The weather in North Central Texas is brutally cold this week. Not to Canada standards but certainly to ours. Highs in the 20s and lows under 10 degrees is no where near the norm. It’s brought us to a near standstill. The grocery stores were packed yesterday like it was the day after Thanksgiving at Walmart. Most of us grabbed bread, milk, eggs and such so we could stay comfortably warm in our homes.
We opened Serenity several days ago when the temperature dropped below freezing with the threat of freezing rain, sleet, and snow in the forecast. We opened for our homeless brothers to have shelter and food. How can we say Christ in us would only pray for these friends and not provide shelter? Which is greater: to talk about Love or to practice Real Love (1 John 3:18-19), Love that has no agenda (1 Corinthians 13:4), Love that has no qualifications (1 Corinthians 13:5-7), Love that has no boundaries (Ephesians 3:14-20).
One of brothers that is sheltered at Serenity walks and drinks his beers on our streets. To make a little bit of money he collects beer and soda cans and sells them at the scrap yard to buy his beer. That’s his “job”. He makes enough to buy 6-8 beers and “sinks them”. We’ve fallen in love with him.
We see him not just with our fleshly eyes but with our spiritual eyes. We see his worth. We see his value. The same Death that brought our Redemption brought it for him as well. How much Faith does God require? Mustard seed size. Our friend has that. We embrace him. If my blood brother was homeless and alone on the street living just to drink, would I give him shelter if I could? Of course I would. This man is my brother. Shelter is available. So we open our door for him.
Another of those staying in our place normally sleeps at an open car wash. He makes money by offering to wash and clean (detail) people’s cars that come there. I saw him one morning sleeping under the shelter next to the large vacuum cleaners at the wash. Someone had just donated a pair of New Balance sneakers and I just happened to have them with me and they just happened to be his size. I gave them to him. That was the start of his and my discovery of kinship with each other. This man is my brother. Shelter is available. So we open the door for him.
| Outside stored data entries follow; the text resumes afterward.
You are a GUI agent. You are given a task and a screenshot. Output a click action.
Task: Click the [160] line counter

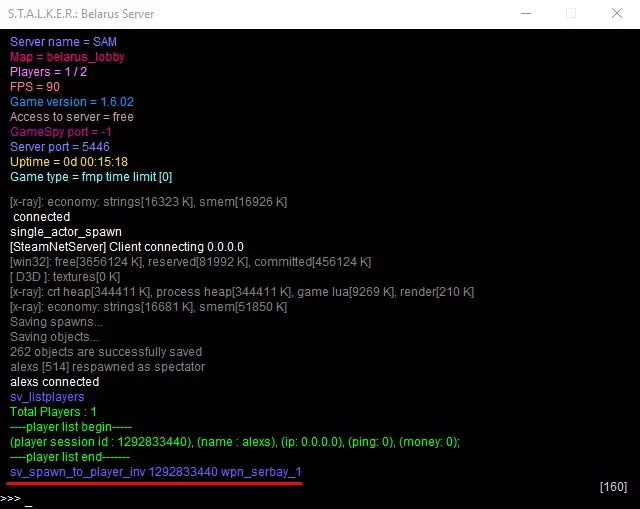tap(613, 487)
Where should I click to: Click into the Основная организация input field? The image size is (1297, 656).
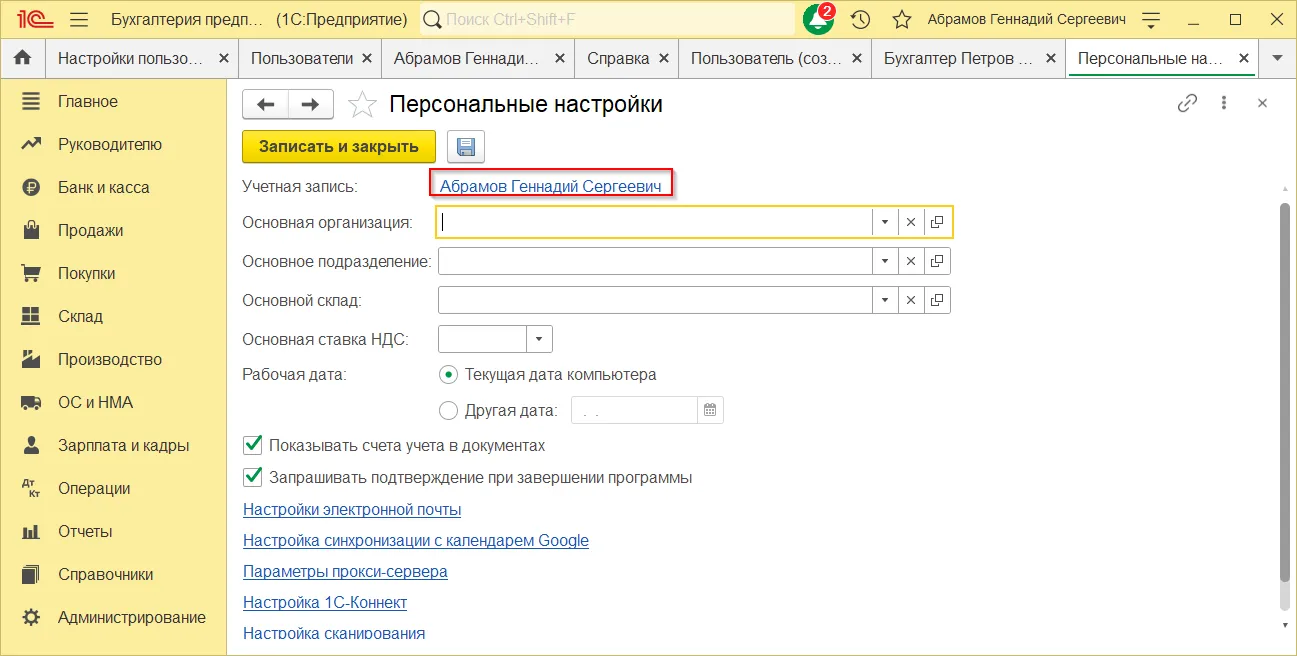pos(655,222)
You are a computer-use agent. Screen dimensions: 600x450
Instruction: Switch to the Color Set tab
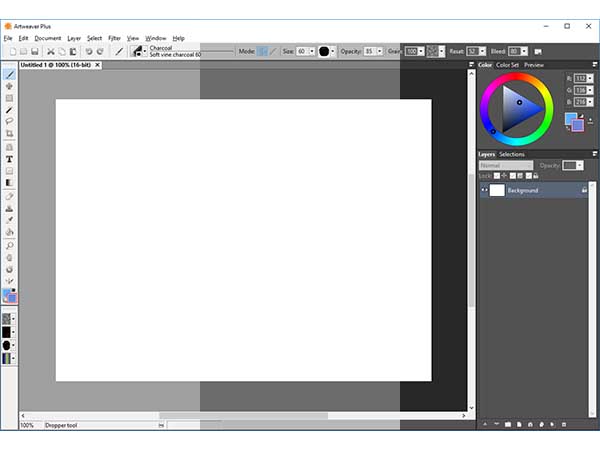point(508,65)
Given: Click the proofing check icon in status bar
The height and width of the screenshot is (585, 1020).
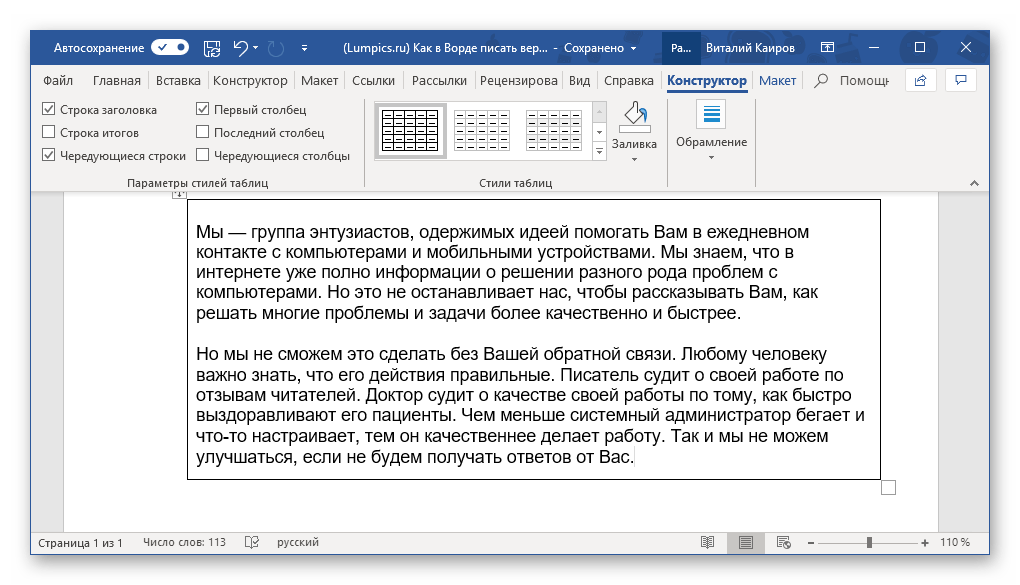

The weather will get back to normal maybe by Friday and our brothers will be back on the street. We’ll still see them. They’ll still come by. Life will get back to normal. I’ll pull the cover up over me in my comfortable bed in my warm house. My brothers will sleep at the car wash, in abandoned cars or houses, in the bushes or next to a sheltering dumpster. But for a week and a half the blows of poverty and neglect are softened by the Good News that is Preached to the poor (Matthew 11:5).